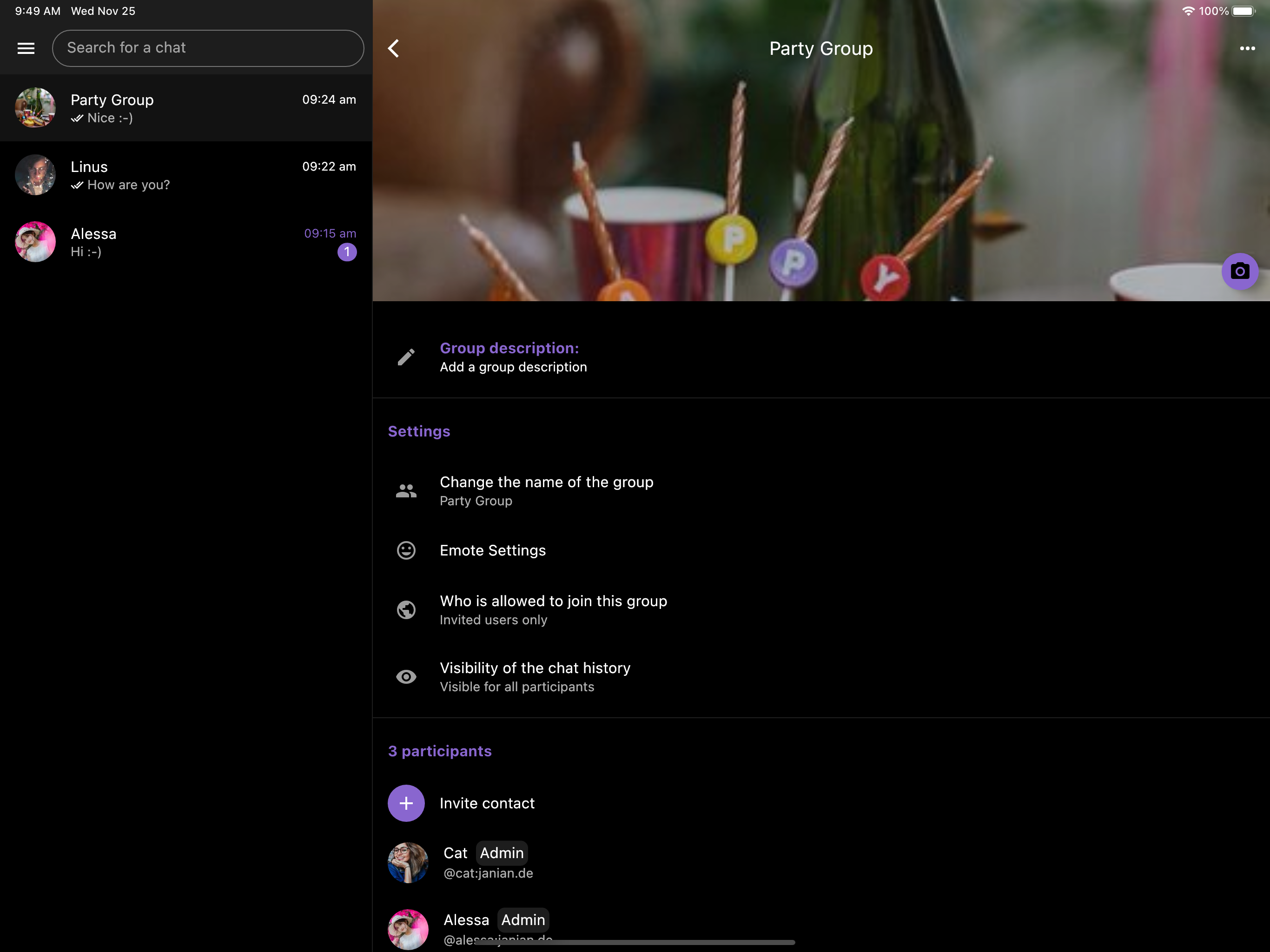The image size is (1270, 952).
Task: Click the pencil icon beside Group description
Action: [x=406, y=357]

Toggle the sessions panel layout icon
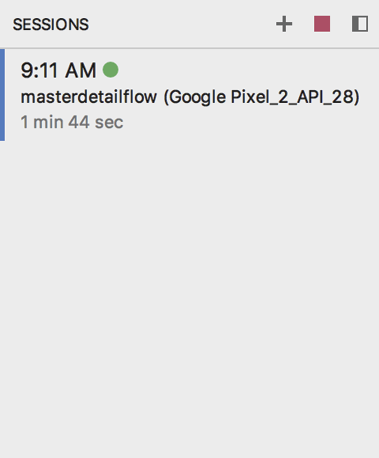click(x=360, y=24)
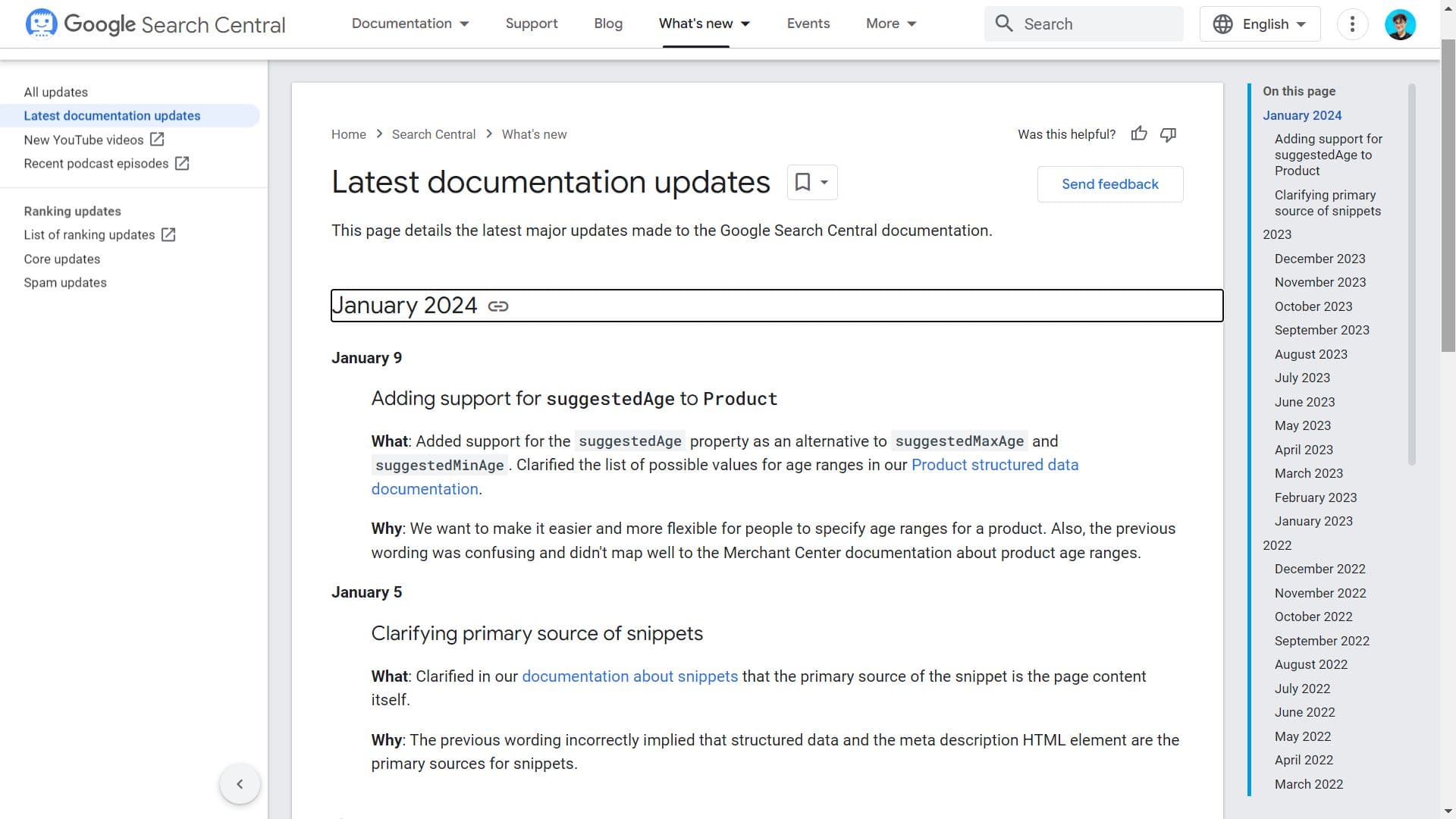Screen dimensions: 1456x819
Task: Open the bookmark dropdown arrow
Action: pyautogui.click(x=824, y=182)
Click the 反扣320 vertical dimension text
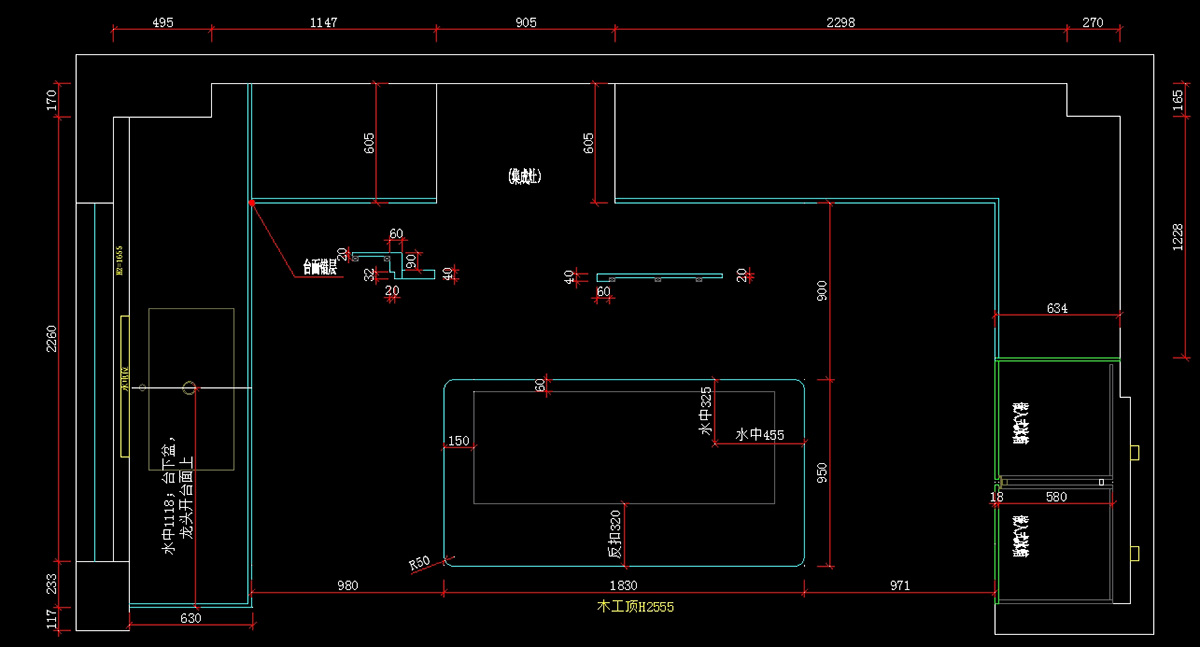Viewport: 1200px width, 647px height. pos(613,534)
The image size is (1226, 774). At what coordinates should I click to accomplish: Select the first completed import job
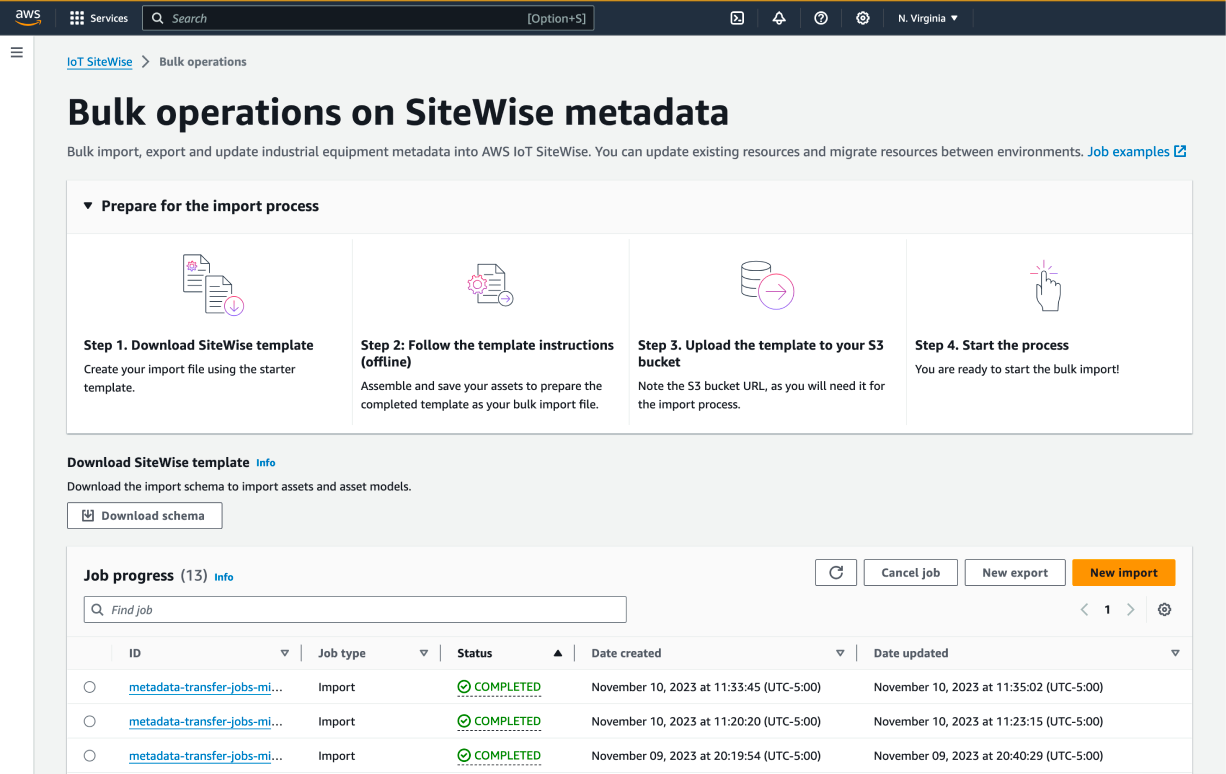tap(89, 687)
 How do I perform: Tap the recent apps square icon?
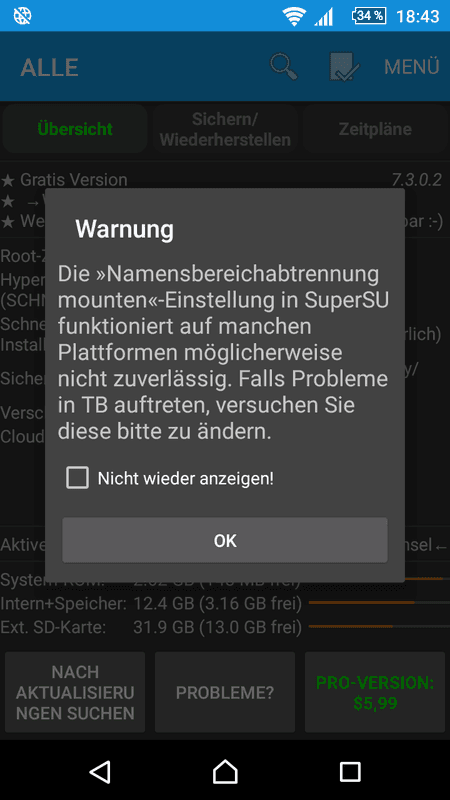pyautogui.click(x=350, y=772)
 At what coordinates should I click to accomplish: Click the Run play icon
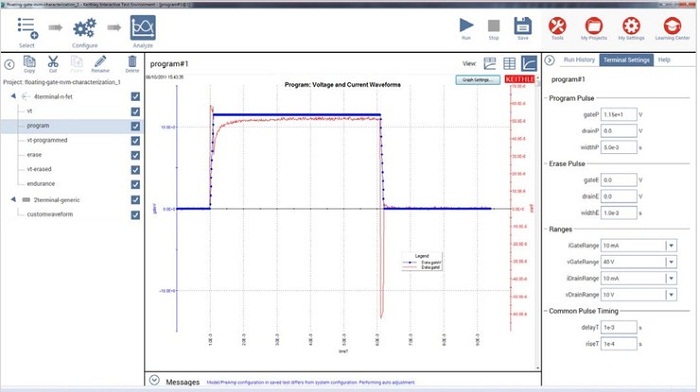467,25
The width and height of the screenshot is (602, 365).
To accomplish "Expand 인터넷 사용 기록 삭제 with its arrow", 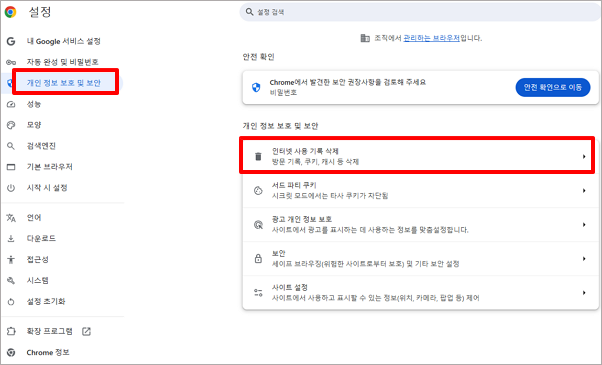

(Task brief): Rewrite all of the material above with "sessions panel" changed to "history panel" and nothing else altered. Leave the pictures out.

(Answer for this exercise):
The image size is (1270, 952).
Task: Click the pencil icon beside Group description
Action: [x=406, y=357]

Toggle the history panel layout icon
click(x=360, y=24)
Screen dimensions: 1456x819
Task: Open the bookmark dropdown arrow
Action: pyautogui.click(x=824, y=182)
Click the 反扣320 vertical dimension text
Viewport: 1200px width, 647px height. pos(613,534)
The image size is (1226, 774). At what coordinates should I click to accomplish: Select the first completed import job
tap(89, 687)
 How do I perform: Tap the recent apps square icon?
pyautogui.click(x=350, y=772)
 At what coordinates should I click to accomplish: Click the Run play icon
467,25
The width and height of the screenshot is (602, 365).
To accomplish "Expand 인터넷 사용 기록 삭제 with its arrow", 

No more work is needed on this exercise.